The show was first intended to be a "talent search" similar to StarStruck and Protégé might have been the replacement of the said show.

This show is stapled the timeslot between the two talent shows from other rival shows with ABS-CBN's Pilipinas Got Talent and TV5's Talentadong Pinoy.

The result reveals right after the performance. The first two results nights were shown one hour after the performance of the finalists. The judges, on the other hand are happy that their opinions matter in this contest, since the results will not depend solely on text votes.

Overview

In Protégé: The Battle for the Big Break, 10 legendary music icons groom their own bets to be music's biggest phenomenon. As the competition open its doors to a wide array of talent, performances are bound to be spectacular and exciting. But this is not only a battle for the aspirants.

With revered and lauded mentors who have established their names in the music industry also vying for the same prize, drama and tension will sure arise. Their reputation and credibility at stake, their mentoring techniques will also be scrutinized.

Mentors and judges

Mentors
Aiza Seguerra
Claire de la Fuente
Gloc-9
Imelda Papin
Janno Gibbs
Jaya
Jay-R
Joey Generoso
Rachelle Ann Go
Rey Valera

Judges
Joey de Leon (Face-off and Gala Judge)
Bert de Leon (Face-off and Gala Judge)
Louie Ocampo (Gala Judge)
Homer Flores (Face-off Judge)
Eula Valdez (Gala Judge)

Guest judge
Cherie Gil (October 30, 2011, Finals December 18, 2011)

Auditions

Dubbed in the show as The Hunt, the mentors were tasked to roam around the country and scour different provinces and cities to find the best music acts that may become their bets for the competition.

This is the first level of the competition wherein the mentors will invade their assigned audition sites.

The mentors will be the guide of the protégés. They will groom and help the contestants to stay in the competition. A mentor's role is make his or her protégé shine.

They will be aided by two Audition Masters in searching for their protégés. These two audition masters are renowned starmaker Jojie Dingcong and GMA Artist Center Head Arsi Baltazar.

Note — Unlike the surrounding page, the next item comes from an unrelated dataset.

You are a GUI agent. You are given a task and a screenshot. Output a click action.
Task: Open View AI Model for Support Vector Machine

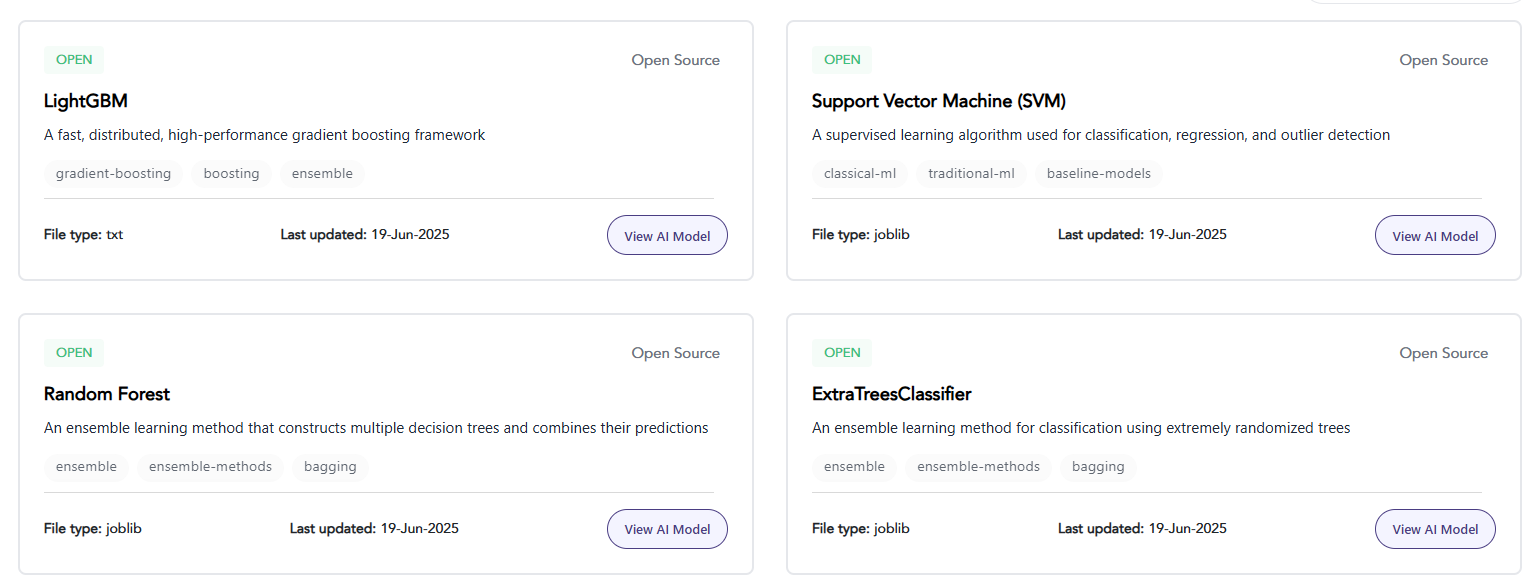1435,236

Aspiring protégés will come from two sources. First is the pre-screening done by the Audition Masters before the Regionals Proper. Second are the aspirants personally invited by the mentors based on the research that the staff conducted.

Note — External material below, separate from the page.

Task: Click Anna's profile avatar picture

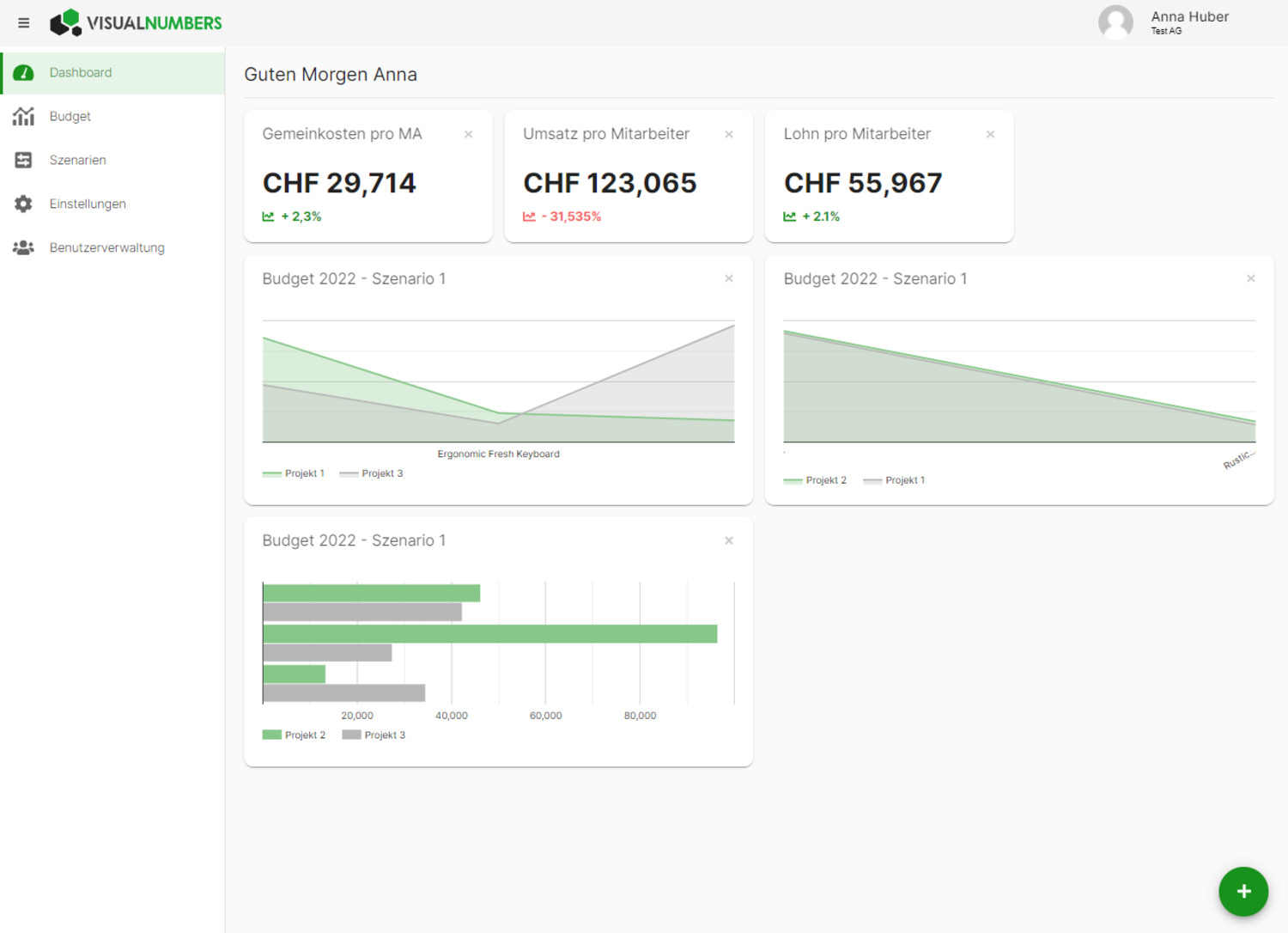Action: pyautogui.click(x=1115, y=22)
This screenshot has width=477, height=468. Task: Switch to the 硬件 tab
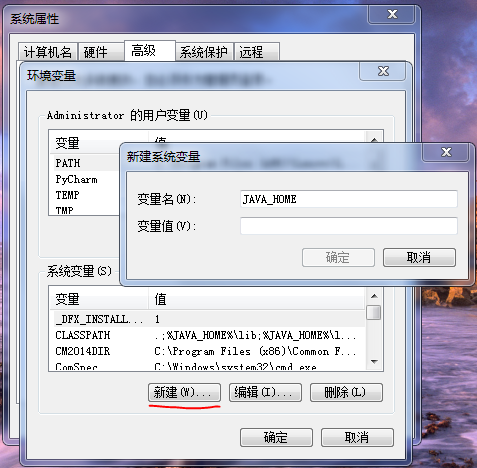coord(101,52)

When faced with the mentors, the aspiring protégés will hear Yes if they are to be considered for the next round or No if they are not. Those who got a Yes will be pooled and the mentors will choose only three each that they will take with them to Manila.

Face-off round
After the provincial auditions in The Hunt round, the mentors are left with three protégés each, completing the Top 30 protégés. This is considered to be the semi-final round.

These Top 30 protégés competes with each other in the face-off round where individual acts performs in front of the three judges. The judges then tell the mentors which of the three should be their protégé that they will pit against the other mentors' protégés.

Thus, at the end of the face-off round, every mentor will only have one protégé each. Only ten protégés will compete in the next round.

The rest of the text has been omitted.